Passage:
Reporting Dashboard

Codecademy for Business

 

Context

When Codecademy initially launched its enterprise product, the account services team manually created custom reports that they sent to client administrators as CSVs. These monthly reports included large amounts of learner activity data that admins would often customize within Excel to track learner progress and understand the value of their subscription.

Shortly after, the team launched a user-facing reporting feature that offered admins the ability to track progress and get insights on how effectively their team was learning in real-time.

 

Problem

The in-product reporting data was limited and, for many of our clients, could not serve as a full replacement for the manually created reports.

While it was possible to answer their most common questions with the available data, the structure of the reports made core tasks overly complex and time-consuming.

Internally, we had accrued significant design and tech debt from solving problems in a one-off manner. We were struggling to introduce new data and functionality to the reporting feature without compromising overall usability.

 

Goal

Design a scalable reporting dashboard structure that can help admins more efficiently answer a wider range of reporting queries.

Source data:

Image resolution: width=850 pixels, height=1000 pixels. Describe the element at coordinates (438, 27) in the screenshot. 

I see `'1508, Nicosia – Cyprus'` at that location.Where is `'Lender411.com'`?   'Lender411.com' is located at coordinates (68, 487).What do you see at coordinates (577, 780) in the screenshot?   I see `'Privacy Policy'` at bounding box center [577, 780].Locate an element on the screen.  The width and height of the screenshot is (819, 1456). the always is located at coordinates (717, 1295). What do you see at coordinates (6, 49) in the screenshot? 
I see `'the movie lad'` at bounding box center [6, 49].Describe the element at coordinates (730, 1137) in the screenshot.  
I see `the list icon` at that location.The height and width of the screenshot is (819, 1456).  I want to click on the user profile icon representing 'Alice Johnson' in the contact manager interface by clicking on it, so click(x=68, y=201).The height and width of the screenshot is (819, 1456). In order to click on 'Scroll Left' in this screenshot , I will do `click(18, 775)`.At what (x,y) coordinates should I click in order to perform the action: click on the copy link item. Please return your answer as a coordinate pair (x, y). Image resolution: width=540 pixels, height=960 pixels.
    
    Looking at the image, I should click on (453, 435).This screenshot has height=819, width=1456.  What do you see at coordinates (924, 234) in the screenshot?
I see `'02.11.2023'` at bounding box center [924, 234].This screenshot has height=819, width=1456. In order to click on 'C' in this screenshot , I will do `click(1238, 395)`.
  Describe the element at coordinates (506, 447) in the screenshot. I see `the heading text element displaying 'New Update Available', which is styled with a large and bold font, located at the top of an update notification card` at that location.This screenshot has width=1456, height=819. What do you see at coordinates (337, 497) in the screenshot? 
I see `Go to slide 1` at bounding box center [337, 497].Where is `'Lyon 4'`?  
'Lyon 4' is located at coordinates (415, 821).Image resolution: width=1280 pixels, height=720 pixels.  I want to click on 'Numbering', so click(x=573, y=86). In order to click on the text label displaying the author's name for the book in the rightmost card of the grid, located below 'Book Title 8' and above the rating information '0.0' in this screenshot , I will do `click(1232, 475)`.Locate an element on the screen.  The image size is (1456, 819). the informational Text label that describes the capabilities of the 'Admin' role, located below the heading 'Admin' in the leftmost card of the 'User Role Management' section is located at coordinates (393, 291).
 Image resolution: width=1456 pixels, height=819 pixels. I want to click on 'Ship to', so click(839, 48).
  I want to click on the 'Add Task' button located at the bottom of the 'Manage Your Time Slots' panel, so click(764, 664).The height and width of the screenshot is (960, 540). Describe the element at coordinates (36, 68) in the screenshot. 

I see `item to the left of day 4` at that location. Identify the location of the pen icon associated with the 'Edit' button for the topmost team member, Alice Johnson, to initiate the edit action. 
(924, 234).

What to do:
List the section headings that follow the title and subtitle in the Reporting Dashboard text above.

Solved problem:
Context, Problem, Goal